After Steven Spielberg moved on from directing Maestro (2023), Cooper asked to be considered as his replacement and showed him an early cut of A Star Is Born. According to producer Kristie Macosko Krieger, Spielberg decided about 20 minutes into the screening that Cooper should direct Maestro. In 2023, filmmaker Denis Villeneuve named A Star Is Born among his favorite films.

== In popular culture ==
The film's first trailer generated several internet memes before its release, especially from a scene in which Jackson tells Ally, "I just wanted to take another look at you", prompting her surprised reaction and smile. In September 2018, Ellen DeGeneres spoofed the film's trailer on The Ellen DeGeneres Show, presenting an edited version in which she took on Ally's role. The following month, Jason Sudeikis impersonated Jackson Maine on the show and reenacted the "take another look at you" exchange.

In February 2019, Saturday Night Live referenced "Shallow" during a Weekend Update segment in which Melissa Villaseñor impersonated Gaga while performing the song, with Kyle Mooney appearing as Cooper's character. That month, Alicia Keys and James Corden parodied "Shallow" as "A Grammy Host Is Born" on The Late Late Show, while Brie Larson and Samuel L. Jackson recreated Gaga and Cooper's Oscars performance of the song on The Jonathan Ross Show in March. Later that year, the Modern Family episode "Snapped" featured Mitchell Pritchett (Jesse Tyler Ferguson) singing "Shallow" with his smart refrigerator.

A widely parodied element of the film's awards-season promotion was Gaga's repeated comment that "There can be a hundred people in the room and 99 don't believe in you, but just one does, and it can change your life," which she used to describe Cooper's support for her. The line became a meme during the press tour and was referenced by Sandra Oh and Andy Samberg during their opening monologue at the 76th Golden Globes, where Gaga laughed and responded, "It's true!".

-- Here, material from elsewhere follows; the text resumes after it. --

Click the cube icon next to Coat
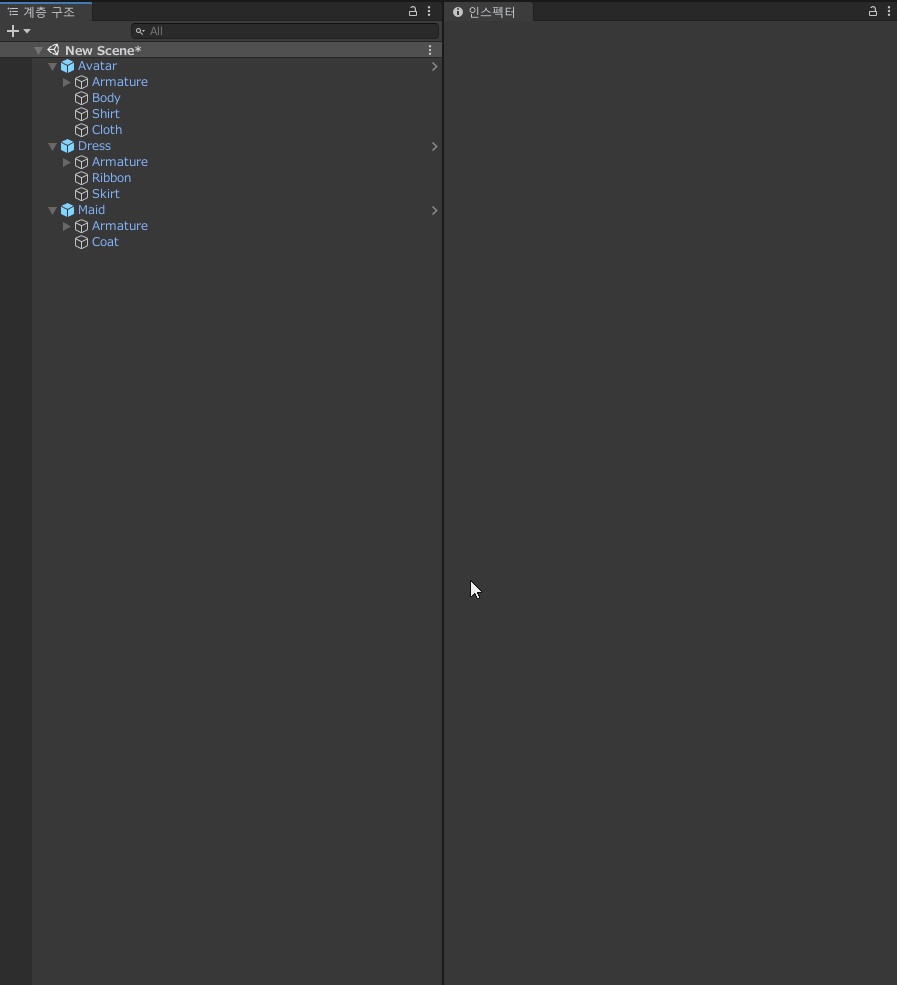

Several parodies also drew directly on the film's imagery and scenes. The "ALLY" billboard, featured both in the marketing campaign for A Star Is Born and in a scene set on Los Angeles' Sunset Boulevard, was spoofed by the American comedian Amy Schumer, who recreated the neon-colored design with her own likeness and the name "AMY" to promote her 2019 Netflix special Amy Schumer: Growing. The satirical biographical film Weird: The Al Yankovic Story (2022) parodied Cooper's Grammy Awards scene from A Star Is Born.